• WHAT IS REQUIRED
Write out the listing below in full and exactly, leaving out every picture.

** RECORDED INFORMATION follows **

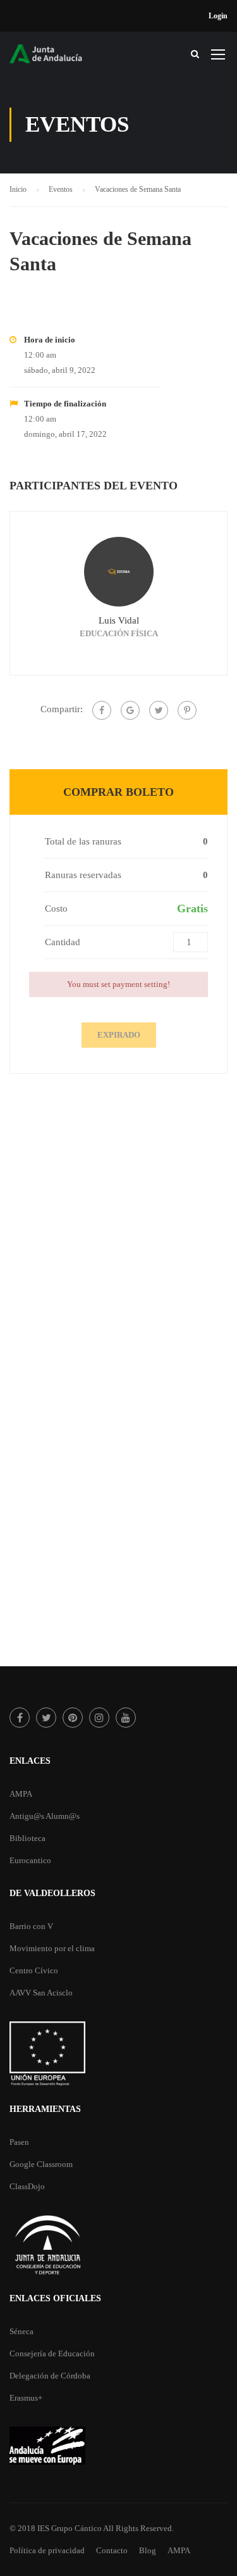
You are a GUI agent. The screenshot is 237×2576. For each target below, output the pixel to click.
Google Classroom (41, 2164)
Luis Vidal (119, 620)
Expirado (118, 1035)
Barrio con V (31, 1926)
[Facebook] (101, 710)
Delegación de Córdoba (49, 2375)
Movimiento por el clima (52, 1948)
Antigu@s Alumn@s (44, 1816)
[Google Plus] (130, 710)
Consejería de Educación (52, 2353)
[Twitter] (158, 710)
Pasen (19, 2142)
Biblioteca (27, 1838)
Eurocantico (30, 1860)
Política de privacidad (47, 2550)
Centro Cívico (33, 1970)
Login (218, 15)
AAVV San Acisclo (41, 1992)
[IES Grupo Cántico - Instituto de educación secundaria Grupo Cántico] (56, 57)
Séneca (21, 2331)
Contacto (112, 2550)
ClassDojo (27, 2186)
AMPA (20, 1794)
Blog (147, 2550)
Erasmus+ (25, 2398)
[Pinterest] (187, 710)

** End of RECORDED INFORMATION **

• OUTPUT FOR THIS TASK
You are a GUI agent. The screenshot is 237×2576. For each target below, output the pixel to click.
Google Classroom (41, 2164)
Luis Vidal (119, 620)
Expirado (118, 1035)
Barrio con V (31, 1926)
[Facebook] (101, 710)
Delegación de Córdoba (49, 2375)
Movimiento por el clima (52, 1948)
Antigu@s Alumn@s (44, 1816)
[Google Plus] (130, 710)
Consejería de Educación (52, 2353)
[Twitter] (158, 710)
Pasen (19, 2142)
Biblioteca (27, 1838)
Eurocantico (30, 1860)
Política de privacidad (47, 2550)
Centro Cívico (33, 1970)
Login (218, 15)
AAVV San Acisclo (41, 1992)
[IES Grupo Cántico - Instituto de educación secundaria Grupo Cántico] (56, 57)
Séneca (21, 2331)
Contacto (112, 2550)
ClassDojo (27, 2186)
AMPA (20, 1794)
Blog (147, 2550)
Erasmus+ (25, 2398)
[Pinterest] (187, 710)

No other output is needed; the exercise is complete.